The CATV companies had long been employing two-way technologies and fully expressed their intent to expand them. The impending CableCard specifications threatened to require two-way communications as part of the spec, potentially resulting in a requirement the Consumer Electronics Manufacturers would be required to produce TVs with upstream modulators. They did not want to bear this cost, especially for low end TVs. People who bought low end TVs, they reasoned, would not be interested in things like IPPV and what not. It's true they did not anticipate the development of SDV, and one might tend to forgive them this, but such forgiveness is specious. Although SDV was yet a bit over the horizon, two-way protocols were not. In any case, the CE Manufacturers went to the FCC and whined about having to support two-way communications, demanding the development of a UDCP spec. That was bone-headed act #1, motivated by greed and egocentrism. The FCC then decided to acquiesce to the CE Manufacturers. That was bone-headed act #2, motivated by stupidity and no doubt no small amount of bribery. The FCC then turned around and submitted requirements that CableLabs create a UDCP spec, but in bone-headed move #3, they made no requirement for anyone to provide a two-way spec. What might have motivated this 3rd boneheaded act is truly beyond me. It's like going to a burger joint for a burger and fries, ordering the fries, and forgetting to order the burger.

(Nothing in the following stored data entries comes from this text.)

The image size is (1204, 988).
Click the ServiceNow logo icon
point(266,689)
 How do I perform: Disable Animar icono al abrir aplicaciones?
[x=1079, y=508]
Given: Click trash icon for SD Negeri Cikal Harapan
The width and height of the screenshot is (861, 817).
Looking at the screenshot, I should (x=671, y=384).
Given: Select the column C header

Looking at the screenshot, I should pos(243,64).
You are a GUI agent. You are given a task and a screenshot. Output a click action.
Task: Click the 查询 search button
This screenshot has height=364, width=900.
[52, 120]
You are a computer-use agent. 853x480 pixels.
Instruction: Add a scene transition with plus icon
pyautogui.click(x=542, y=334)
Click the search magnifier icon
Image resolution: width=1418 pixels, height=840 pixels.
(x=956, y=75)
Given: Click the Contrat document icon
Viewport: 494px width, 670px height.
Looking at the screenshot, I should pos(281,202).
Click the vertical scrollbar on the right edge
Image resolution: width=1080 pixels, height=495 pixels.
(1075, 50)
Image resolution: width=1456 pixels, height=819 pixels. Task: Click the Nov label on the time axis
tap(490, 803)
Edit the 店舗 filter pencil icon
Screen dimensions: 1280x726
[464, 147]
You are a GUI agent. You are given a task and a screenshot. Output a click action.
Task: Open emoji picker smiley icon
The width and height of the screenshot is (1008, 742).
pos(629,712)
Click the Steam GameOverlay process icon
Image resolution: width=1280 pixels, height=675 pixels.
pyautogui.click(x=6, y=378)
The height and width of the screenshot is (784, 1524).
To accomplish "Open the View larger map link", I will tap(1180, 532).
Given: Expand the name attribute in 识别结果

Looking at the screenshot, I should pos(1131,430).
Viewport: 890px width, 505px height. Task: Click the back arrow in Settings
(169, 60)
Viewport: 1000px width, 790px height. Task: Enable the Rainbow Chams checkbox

The CableCard spec, as-is, works well enough. It is the continued lack of a viable two-way spec that necessitates the use of TAs.



TheFeaz said:


> Neither the CableCARD nor the TA is, in and of themselves problematic


Actually, the TA is. It is very poorly engineered.



TheFeaz said:


> Well, yes... If I'm willing to criminalize myself, potentially jeopardizing my property rights, criminal record, and career. That's no answer, let's be realistic, unless I'm missing some solution you're alluding to (in which case, by all means, point it out.)


There is nothing remotely illegal about modifying a TiVo. They don't like us to talk about it here, however. It's the primary topic on the "other" TiVo forum.


----------



## unitron (Apr 28, 2006)

lrhorer said:


> ...
> 
> There is nothing remotely illegal about modifying a TiVo. They don't like us to talk about it here, however. It's the primary topic on the "other" TiVo forum.


Getting the service without paying for it does have legal implications, and it's fear that TiVo mods will, or will be mistaken to, lead to that that makes it nervous making around here.

If I ever decide I consider that to be too much of a burden on me, I'll demand TCF refund me every penny of the $0.00 they've charged me for the use of the site.


----------



## lrhorer (Aug 31, 2003)

unitron said:


> Getting the service without paying for it does have legal implications


Absolutely. It would be out-and-out theft.



unitron said:


> and it's fear that TiVo mods will, or will be mistaken to, lead to that that makes it nervous making around here.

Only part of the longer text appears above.